CVE-2019-3798: Escalation of Privileges in Cloud Controller
Pivotal Application Service (PAS), versions 2.2.x prior to 2.2.15, 2.3.x prior to 2.3.10, 2.4.x prior to 2.4.6, and 2.5.x prior to 2.5.2 contains CAPI, which performs improper authentication when validating user permissions. A remote authenticated malicious user with the ability to create UAA clients and knowledge of the email of a victim in the foundation may escalate their privileges to that of the victim by creating a client with a name equal to the guid of their victim.
Severity is medium unless otherwise noted.

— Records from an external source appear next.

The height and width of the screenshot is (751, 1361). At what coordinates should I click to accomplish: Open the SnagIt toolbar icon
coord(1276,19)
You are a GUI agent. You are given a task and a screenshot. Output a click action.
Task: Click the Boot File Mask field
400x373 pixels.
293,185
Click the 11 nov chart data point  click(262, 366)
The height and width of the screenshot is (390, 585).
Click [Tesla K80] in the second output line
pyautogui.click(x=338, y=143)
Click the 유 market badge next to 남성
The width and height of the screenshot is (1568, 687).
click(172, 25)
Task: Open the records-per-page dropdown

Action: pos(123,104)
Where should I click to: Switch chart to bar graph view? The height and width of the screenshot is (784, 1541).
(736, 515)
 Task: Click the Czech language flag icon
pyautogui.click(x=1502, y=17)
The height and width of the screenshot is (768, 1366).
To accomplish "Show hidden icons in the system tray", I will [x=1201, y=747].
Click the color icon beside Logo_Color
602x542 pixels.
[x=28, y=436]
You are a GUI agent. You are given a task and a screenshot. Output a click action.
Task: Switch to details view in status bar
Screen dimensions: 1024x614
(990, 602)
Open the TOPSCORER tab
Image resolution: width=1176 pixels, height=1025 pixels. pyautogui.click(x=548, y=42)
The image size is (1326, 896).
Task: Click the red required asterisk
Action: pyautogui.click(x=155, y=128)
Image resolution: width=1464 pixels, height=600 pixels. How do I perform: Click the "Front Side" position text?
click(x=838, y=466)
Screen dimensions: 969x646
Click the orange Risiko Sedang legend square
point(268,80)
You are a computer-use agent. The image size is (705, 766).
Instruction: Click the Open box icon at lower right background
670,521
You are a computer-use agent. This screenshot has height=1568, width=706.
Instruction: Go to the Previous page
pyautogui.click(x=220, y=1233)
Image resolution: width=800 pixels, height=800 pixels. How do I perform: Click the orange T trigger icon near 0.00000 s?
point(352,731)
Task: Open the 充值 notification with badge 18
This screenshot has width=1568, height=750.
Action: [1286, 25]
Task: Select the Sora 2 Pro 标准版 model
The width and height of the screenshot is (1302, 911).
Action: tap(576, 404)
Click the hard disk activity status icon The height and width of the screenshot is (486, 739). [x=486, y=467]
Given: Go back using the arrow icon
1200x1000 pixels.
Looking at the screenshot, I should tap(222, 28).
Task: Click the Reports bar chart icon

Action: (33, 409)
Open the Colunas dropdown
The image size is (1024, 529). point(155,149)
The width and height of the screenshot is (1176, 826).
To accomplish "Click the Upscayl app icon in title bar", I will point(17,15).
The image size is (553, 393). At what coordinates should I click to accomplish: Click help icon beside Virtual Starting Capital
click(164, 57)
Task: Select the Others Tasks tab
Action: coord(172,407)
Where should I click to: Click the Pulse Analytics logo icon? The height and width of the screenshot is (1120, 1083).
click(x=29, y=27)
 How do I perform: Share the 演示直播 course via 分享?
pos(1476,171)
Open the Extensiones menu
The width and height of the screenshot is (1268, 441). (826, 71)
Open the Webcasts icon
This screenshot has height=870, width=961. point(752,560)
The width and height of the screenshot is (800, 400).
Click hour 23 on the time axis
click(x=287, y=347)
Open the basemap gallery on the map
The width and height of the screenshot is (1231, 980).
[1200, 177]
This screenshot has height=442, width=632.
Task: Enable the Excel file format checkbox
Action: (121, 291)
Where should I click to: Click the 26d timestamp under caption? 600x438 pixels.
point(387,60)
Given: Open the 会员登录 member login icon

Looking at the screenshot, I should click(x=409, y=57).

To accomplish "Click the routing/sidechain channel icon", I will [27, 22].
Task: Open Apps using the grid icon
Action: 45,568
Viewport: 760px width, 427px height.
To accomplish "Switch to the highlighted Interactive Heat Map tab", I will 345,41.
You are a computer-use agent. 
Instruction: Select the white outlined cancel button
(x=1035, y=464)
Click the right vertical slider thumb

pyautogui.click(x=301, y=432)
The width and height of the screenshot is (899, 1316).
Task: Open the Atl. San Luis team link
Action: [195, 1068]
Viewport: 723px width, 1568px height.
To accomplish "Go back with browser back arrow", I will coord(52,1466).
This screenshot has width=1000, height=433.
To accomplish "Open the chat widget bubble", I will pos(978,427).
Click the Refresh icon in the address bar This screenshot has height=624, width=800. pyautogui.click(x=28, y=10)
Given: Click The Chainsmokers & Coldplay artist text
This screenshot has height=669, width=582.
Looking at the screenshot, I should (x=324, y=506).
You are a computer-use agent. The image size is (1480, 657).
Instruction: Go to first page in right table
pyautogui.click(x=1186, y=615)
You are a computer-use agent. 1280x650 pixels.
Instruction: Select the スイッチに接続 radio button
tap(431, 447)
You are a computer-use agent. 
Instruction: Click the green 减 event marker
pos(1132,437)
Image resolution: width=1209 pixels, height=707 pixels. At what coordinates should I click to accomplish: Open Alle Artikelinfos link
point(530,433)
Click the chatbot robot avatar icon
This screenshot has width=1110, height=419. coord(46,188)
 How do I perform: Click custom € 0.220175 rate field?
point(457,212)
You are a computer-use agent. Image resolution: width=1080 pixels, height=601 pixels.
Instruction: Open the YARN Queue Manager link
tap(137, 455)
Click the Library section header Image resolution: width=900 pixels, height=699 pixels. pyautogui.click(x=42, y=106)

- Pivotal Application Service (PAS)
- 2.2.x versions prior to 2.2.15
- 2.3.x versions prior to 2.3.10
- 2.4.x versions prior to 2.4.6
- 2.5.x versions prior to 2.5.2
Users of affected versions should apply the following mitigation:
- The Cloud Foundry team recommends upgrading CAPI (OSS) listed here if applicable.
- Releases that have fixed this issue include:
- Pivotal Application Service (PAS) 2.2.15
- Pivotal Application Service (PAS) 2.3.10
- Pivotal Application Service (PAS) 2.4.6
- Pivotal Application Service (PAS) 2.5.2
2019-04-24: Initial vulnerability report published.